Task prompt | Tally the lines of the data that include the word "video" and state the total, nothing else.

Provided data |
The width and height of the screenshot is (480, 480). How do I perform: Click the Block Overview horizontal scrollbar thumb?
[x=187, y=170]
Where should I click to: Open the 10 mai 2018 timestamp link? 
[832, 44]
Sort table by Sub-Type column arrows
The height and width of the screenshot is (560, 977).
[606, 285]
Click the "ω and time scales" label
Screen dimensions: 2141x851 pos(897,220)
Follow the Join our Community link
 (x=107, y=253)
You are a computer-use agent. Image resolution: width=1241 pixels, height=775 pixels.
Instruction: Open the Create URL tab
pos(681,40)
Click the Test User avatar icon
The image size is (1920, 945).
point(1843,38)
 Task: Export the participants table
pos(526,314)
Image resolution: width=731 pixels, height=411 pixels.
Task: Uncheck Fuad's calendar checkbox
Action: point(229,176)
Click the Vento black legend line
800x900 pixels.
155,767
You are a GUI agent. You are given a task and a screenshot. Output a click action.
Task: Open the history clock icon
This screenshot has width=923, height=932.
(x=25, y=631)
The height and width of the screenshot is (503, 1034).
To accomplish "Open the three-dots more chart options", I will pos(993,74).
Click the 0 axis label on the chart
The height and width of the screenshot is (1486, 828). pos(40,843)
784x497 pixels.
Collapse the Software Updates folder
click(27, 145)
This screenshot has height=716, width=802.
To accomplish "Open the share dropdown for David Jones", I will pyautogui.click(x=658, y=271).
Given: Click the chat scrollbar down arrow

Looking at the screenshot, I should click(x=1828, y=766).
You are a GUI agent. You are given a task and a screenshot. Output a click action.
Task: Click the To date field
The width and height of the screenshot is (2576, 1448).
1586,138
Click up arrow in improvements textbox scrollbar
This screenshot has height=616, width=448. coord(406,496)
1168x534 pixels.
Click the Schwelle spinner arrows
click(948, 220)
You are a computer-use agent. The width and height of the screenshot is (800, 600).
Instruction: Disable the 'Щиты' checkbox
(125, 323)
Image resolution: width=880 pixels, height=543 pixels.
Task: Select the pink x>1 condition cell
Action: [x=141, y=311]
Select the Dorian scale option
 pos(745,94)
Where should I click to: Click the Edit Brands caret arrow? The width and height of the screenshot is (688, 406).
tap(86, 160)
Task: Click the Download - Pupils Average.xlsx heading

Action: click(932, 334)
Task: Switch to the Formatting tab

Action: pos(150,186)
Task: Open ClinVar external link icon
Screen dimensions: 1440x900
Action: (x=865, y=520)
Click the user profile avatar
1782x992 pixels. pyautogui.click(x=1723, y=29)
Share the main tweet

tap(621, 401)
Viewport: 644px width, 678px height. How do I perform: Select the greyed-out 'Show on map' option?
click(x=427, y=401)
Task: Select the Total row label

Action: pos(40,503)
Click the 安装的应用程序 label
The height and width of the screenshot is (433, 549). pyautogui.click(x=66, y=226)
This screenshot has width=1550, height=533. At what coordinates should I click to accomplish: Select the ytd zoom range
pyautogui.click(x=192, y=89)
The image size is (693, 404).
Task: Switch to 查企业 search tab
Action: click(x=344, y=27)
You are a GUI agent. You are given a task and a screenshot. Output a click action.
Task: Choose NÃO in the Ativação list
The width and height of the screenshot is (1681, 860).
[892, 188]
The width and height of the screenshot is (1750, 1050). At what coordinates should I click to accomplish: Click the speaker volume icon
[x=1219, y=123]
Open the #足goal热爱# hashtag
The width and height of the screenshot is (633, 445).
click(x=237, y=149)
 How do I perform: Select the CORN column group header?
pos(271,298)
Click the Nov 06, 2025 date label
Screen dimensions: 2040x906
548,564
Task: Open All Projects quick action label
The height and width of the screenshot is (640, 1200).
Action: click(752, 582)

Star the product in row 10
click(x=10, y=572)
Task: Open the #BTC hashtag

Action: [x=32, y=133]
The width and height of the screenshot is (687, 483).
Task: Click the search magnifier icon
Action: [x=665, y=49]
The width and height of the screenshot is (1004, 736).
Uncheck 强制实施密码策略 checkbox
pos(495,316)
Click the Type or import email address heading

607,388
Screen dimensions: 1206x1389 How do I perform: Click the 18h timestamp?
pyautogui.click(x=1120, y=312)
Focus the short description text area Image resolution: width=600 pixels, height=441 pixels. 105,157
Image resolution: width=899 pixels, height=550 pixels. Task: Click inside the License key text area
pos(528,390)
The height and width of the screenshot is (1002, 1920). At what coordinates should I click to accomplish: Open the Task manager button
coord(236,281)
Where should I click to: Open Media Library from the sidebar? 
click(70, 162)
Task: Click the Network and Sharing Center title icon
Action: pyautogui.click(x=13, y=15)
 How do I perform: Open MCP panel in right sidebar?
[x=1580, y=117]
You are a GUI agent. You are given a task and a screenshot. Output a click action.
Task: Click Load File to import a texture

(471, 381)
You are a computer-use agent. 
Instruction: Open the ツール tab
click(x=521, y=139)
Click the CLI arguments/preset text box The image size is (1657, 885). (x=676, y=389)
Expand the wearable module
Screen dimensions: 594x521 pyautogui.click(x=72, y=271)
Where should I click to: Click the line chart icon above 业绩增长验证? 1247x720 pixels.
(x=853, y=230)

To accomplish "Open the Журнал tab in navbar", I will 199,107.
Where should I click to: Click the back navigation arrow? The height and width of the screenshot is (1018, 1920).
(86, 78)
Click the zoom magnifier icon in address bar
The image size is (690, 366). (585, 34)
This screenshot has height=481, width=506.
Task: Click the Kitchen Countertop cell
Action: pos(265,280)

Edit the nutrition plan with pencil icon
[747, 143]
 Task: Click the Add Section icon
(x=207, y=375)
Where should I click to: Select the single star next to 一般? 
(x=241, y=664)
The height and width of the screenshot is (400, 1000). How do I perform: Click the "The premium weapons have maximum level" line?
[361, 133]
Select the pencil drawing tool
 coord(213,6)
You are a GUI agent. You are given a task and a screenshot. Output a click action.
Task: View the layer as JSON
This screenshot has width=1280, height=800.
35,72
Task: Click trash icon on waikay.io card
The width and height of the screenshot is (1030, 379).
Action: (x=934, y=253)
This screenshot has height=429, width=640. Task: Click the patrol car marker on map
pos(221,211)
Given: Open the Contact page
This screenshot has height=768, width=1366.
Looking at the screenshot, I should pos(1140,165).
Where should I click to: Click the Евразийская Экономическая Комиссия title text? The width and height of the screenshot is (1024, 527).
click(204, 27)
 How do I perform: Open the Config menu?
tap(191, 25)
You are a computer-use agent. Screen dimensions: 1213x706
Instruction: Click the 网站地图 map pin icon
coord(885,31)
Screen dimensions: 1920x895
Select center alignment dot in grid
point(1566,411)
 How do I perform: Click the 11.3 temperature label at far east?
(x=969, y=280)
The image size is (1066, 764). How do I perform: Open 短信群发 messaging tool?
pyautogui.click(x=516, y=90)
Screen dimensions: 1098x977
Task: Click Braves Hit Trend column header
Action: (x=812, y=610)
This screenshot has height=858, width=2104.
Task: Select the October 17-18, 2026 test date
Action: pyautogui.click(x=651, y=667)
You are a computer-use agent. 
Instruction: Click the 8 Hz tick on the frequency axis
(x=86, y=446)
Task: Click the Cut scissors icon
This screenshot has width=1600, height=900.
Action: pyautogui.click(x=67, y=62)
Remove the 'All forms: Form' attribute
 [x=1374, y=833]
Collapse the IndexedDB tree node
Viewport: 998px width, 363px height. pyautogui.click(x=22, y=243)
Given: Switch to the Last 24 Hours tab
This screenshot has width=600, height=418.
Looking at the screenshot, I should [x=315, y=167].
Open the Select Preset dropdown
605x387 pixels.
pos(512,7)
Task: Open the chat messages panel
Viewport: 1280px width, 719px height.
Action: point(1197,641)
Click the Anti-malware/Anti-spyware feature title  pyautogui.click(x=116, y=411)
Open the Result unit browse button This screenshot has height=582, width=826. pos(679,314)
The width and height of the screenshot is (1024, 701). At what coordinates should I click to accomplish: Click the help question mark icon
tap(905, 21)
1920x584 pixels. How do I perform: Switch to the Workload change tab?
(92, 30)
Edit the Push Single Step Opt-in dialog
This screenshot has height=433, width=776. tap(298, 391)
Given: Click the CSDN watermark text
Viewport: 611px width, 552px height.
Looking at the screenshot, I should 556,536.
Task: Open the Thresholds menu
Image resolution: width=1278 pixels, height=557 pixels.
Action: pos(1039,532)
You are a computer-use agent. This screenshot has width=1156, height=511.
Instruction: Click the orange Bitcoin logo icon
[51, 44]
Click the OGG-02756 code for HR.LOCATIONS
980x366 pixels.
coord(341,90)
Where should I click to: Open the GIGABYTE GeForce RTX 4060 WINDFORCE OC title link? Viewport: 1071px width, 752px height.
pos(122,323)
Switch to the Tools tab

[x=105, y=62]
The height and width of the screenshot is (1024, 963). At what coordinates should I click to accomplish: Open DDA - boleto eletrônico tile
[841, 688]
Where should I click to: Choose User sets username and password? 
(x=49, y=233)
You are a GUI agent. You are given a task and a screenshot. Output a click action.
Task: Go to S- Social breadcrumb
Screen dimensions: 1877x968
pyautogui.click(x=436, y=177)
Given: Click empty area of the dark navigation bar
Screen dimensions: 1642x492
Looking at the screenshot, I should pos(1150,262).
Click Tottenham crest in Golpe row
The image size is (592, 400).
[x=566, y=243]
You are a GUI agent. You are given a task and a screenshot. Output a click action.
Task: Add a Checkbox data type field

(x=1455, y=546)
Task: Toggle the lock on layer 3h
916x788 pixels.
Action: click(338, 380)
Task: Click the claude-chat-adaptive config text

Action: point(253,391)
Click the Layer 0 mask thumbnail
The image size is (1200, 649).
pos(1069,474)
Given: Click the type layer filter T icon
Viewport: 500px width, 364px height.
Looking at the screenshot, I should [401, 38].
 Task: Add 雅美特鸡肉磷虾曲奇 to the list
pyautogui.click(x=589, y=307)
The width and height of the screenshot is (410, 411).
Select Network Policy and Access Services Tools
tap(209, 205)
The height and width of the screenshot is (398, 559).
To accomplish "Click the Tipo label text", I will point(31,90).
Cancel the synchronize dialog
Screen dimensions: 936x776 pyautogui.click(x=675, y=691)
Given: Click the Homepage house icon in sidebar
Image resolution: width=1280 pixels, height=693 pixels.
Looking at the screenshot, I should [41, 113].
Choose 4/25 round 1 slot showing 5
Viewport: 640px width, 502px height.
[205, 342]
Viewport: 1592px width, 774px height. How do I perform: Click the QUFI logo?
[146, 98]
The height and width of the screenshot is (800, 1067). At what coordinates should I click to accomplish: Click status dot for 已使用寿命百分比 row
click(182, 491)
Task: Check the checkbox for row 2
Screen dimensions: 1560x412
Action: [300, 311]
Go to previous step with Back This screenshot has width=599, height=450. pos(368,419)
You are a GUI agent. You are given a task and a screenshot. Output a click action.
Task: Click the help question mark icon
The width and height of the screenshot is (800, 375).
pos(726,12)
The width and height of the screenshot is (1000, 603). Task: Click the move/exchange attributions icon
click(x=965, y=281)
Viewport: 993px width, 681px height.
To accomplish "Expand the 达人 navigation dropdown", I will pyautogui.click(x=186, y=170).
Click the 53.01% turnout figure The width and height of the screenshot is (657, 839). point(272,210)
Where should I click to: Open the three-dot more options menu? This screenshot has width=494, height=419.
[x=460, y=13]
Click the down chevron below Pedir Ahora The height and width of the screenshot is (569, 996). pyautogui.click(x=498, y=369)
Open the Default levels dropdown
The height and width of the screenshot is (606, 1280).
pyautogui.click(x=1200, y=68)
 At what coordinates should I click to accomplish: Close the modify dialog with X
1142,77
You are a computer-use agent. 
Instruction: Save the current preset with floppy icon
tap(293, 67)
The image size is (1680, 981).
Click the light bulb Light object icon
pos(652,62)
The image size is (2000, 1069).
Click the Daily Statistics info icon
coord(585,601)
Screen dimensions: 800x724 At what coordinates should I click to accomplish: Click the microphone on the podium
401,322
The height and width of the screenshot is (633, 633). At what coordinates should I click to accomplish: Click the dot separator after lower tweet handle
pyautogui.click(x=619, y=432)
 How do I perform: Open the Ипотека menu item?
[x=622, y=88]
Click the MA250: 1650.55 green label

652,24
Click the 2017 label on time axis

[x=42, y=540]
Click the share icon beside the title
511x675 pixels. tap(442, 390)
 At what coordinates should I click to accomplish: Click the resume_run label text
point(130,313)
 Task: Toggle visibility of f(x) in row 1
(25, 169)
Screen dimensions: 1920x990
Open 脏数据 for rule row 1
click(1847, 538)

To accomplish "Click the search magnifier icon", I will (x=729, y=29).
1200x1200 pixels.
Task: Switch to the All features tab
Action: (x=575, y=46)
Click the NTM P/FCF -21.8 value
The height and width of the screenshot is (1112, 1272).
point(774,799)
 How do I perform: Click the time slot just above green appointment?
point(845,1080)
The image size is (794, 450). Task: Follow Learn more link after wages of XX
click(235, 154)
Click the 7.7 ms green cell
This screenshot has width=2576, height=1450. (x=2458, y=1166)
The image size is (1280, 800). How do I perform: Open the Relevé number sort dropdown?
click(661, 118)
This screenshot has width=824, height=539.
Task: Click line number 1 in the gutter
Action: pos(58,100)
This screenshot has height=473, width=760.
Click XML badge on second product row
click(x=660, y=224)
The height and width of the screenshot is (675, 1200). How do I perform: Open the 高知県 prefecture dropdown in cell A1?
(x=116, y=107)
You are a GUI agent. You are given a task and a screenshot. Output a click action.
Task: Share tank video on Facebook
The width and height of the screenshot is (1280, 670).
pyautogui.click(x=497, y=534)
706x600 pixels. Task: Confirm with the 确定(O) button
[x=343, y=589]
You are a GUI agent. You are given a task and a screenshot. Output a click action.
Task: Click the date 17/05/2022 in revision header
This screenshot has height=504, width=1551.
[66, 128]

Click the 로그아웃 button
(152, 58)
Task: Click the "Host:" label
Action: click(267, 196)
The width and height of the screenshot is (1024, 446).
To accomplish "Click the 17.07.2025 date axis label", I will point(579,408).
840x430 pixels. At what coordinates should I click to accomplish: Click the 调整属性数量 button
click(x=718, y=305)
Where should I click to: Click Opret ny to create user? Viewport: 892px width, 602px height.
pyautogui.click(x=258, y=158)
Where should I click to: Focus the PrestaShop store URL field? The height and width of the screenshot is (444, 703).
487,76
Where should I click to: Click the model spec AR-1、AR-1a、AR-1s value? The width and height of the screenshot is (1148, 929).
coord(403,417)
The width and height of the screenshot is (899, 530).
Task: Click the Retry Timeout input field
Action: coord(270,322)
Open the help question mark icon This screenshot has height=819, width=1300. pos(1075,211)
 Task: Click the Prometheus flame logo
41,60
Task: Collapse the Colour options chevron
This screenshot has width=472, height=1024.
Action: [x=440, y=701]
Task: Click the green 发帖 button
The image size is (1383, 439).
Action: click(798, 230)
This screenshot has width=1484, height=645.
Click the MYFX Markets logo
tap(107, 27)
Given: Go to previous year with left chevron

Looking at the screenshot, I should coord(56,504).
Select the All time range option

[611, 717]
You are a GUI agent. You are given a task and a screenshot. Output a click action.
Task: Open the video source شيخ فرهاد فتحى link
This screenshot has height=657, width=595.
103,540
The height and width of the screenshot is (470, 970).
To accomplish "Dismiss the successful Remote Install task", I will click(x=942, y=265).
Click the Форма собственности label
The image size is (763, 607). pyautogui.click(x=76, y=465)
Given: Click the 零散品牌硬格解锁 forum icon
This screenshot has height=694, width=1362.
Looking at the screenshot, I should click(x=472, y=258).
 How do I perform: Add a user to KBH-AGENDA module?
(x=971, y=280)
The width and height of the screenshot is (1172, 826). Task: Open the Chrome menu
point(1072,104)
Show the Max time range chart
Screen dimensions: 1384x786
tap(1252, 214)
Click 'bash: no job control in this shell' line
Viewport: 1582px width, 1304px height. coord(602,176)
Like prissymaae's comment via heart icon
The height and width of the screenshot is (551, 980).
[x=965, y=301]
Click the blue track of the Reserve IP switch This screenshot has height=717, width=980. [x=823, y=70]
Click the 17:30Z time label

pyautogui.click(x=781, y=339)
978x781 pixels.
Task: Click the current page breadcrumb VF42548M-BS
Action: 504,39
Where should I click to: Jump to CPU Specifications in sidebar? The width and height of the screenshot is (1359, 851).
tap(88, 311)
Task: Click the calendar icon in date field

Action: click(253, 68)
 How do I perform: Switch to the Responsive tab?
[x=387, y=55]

The answer | 2